4G less harmful to Freeview reception than first feared

Tests show 4G networks don't interfere with Freeview television reception as badly as was anticipated

Michael Passingham
5 Apr 2013

4G networks won't interfere with Freeview television signals as badly as first feared, tests have revealed.

In February, the regulator Ofcom set aside £180 million to resolve television reception issues caused by the 4G rollout, predicting 2 million Freeview blackouts. However, initial testing in the West Midlands has seen only 15 reported signal dropouts caused by the 4G signals, compared with the 120 that were predicted.

4G was introduced into the 800MHz broadcast spectrum, which used to be occupied by analogue television. Freeview runs close to this spectrum, and is the only service expected to be affected by the 4G rollout.

The study was conducted by at800, a working group set up to stem problems associated with the introduction of the high-speed mobile internet service, and covered 22,000 homes in the Cradley Heath and Rowley Regis area. Engineers from Ofcom and the BBC were also involved in the research.

Of 100 complaints about Freeview reception, 15 were associated with 4G masts.

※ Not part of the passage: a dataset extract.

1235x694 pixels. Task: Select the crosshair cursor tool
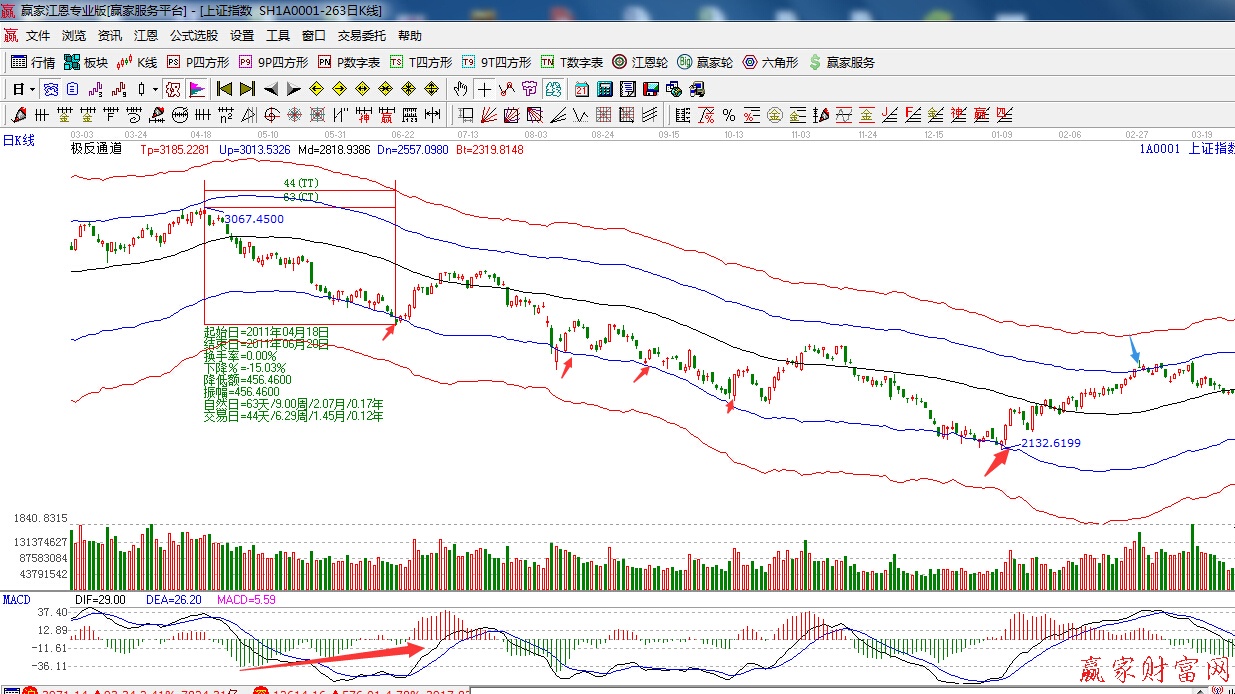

All of the complaints were from viewers using signal-boosting amplifiers, and in all cases were solved by installing a filter between the aerial and the amplifier.

"This was a useful, small-scale test," said Simon Beresford-Wylie, chief executive of at800. "We’ll now improve our forecast model and look at the approach we use to tackle the issues we’ve seen."

Further tests are expected to take place during April and May in other areas where 4G is rolled out.